На столе – самовар и больше ничего.
- Военный?
- В прошлом.
- Это чувствуется, - ноздри Эльжбеты дрогнули, а ещё я глазами Призрака увидел, как в дым этот, сигаретно-романтишный, вплетается тончайшая ниточка силы. – Военная служба всегда оставляет отпечаток. А полиция?
- В полиции не служил.
Она вытягивает руку, словно желая дотянуться до гостя, и камень на перстне вспыхивает. Артефакт, стало быть.
- Это хорошо. Не люблю полицейских. А сейчас чем занимаешься?
- Всем.
- Почему ты не хочешь говорить? Я тебе не нравлюсь?
- Не особо.
- Почему? – а вот теперь она поджимает губы и откровенно косится на камень.
- Не люблю таких.
- Каких?
- Таких, к которым нельзя повернуться спиной, - Еремей чай пить не спешит. – Что тебе от мальчишки надо?
- Мне?
- Вам, - поправляется он.
- Это вы сюда пришли.
- Можем и уйти, - он отставляет чашку.
- Какая… невежливость.
- Я человек простой. Военный, как сказала. Этим выкрутасам не обученный, - Еремей не сводит взгляда с Эльжбеты, ну и мы с Призраком тоже смотрим.
- Выпьешь?
- Нет.
- Может… что-то иное? У меня есть разные напитки. И не только напитки… на любой вкус.
- Дрянью балуешься.
- Я? Нет. Разве что иногда. Для настроения.
- Детишек подсаживаешь?
- Только тех, кто сам захочет.
- Зачем?
- Разные люди, разные желания… я лишь смотрю за домом.

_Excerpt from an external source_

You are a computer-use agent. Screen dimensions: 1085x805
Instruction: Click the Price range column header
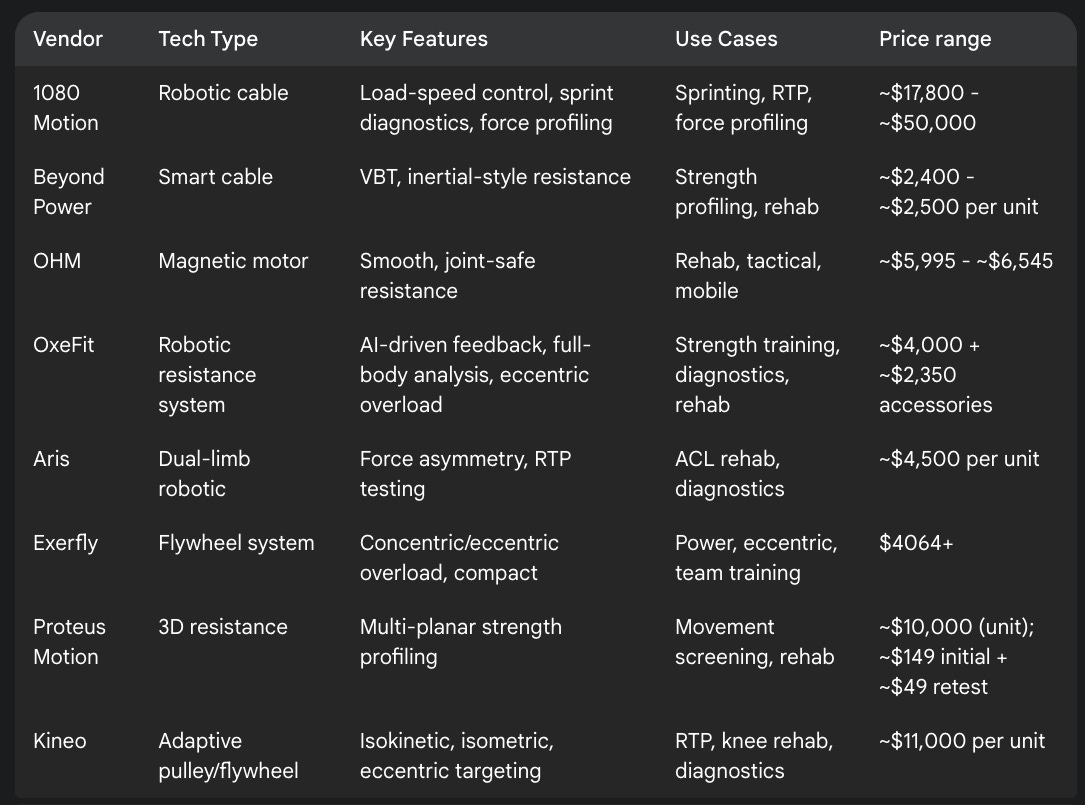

Занятным домом. Вот прям даже интересно, кто её покрывает, если этим самым домом до сих пор полиция не заинтересовалась. На втором этаже протянулась череда пыльных полупустых комнат с весьма характерным содержимым. Пара печатных машинок. Станок какой-то. Листы бумаги, разбросанные по полу. И связки то ли листовок, то ли прокламаций, то ли ещё чего. Главное, плотные, обёрнутые той самой вощёной бумагой, которую на почте используют. И явно не тут, не на машинке это добро печаталось.
В другой – ящики длинные специфического виду. И оружейной смазкой несёт так, что в носу засвербело. В третьей пара типов самой разбойной наружности дрыхнут. Один на изысканном некогда диванчике, перевесивши ноги через подлокотник, и двое – прямо на полу. Причём один из парочки – полуголая девица.
Кабинет.
И стопки банкнот на столе. А неплохо так защитники народного блага живут. Тетрадочки. Книги. И решётки на окнах.

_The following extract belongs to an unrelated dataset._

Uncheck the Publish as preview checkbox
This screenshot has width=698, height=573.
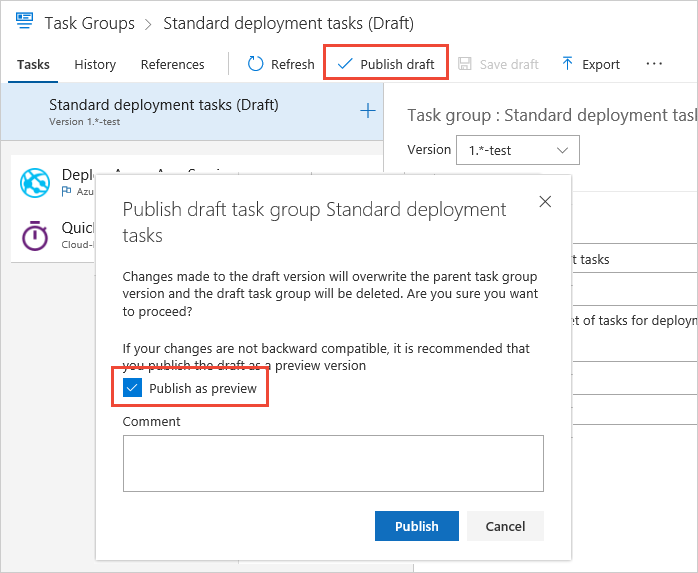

Тьма обходит дом без спешки. Она, в отличие от Призрака, осторожна. И это хорошо. Артефакты на ручках хозяйки намекают, что и в доме могут быть сюрпризы.
- Сколько ты хочешь? – Эльжбете надоедает играть в роковую соблазнительницу. Понимаю, что тяжко, когда соблазняемый интересу не проявляет. – За мальчика?
Офигеть постановка вопроса.
- Не продаю.
- А не столько за него, сколько за твоё… скажем так, невмешательство. Юные люди склонны слушаться старших. Надо лишь правильно подобрать этих старших.
Она снова затягивается и так, от души, и голову запрокидывает, выставляя белое длинное горло. Пальцы касаются уже его, скользят к вырезу.
- И на кой он вам сдался?
- Интересный…
- Таких интересных в округе пучок по рублю.
- Не скажи. Он ведь дарник… и ты это знаешь.
От удивления я выронил комок зелёного бархата. Откуда…
- И как поняла? – Еремей озвучивает вопрос, которые весьма и меня интересует.
- Есть способы… какая у него стихия?
- А тебе зачем?
- Двести рублей. За информацию.
Экий я ценный, оказывается. Хоть иди и сдавайся. На заводе нам платили по десять рублей в месяц. Взрослые, конечно, получали больше, мастера и подавно, но двести рублей и для управляющего сумма.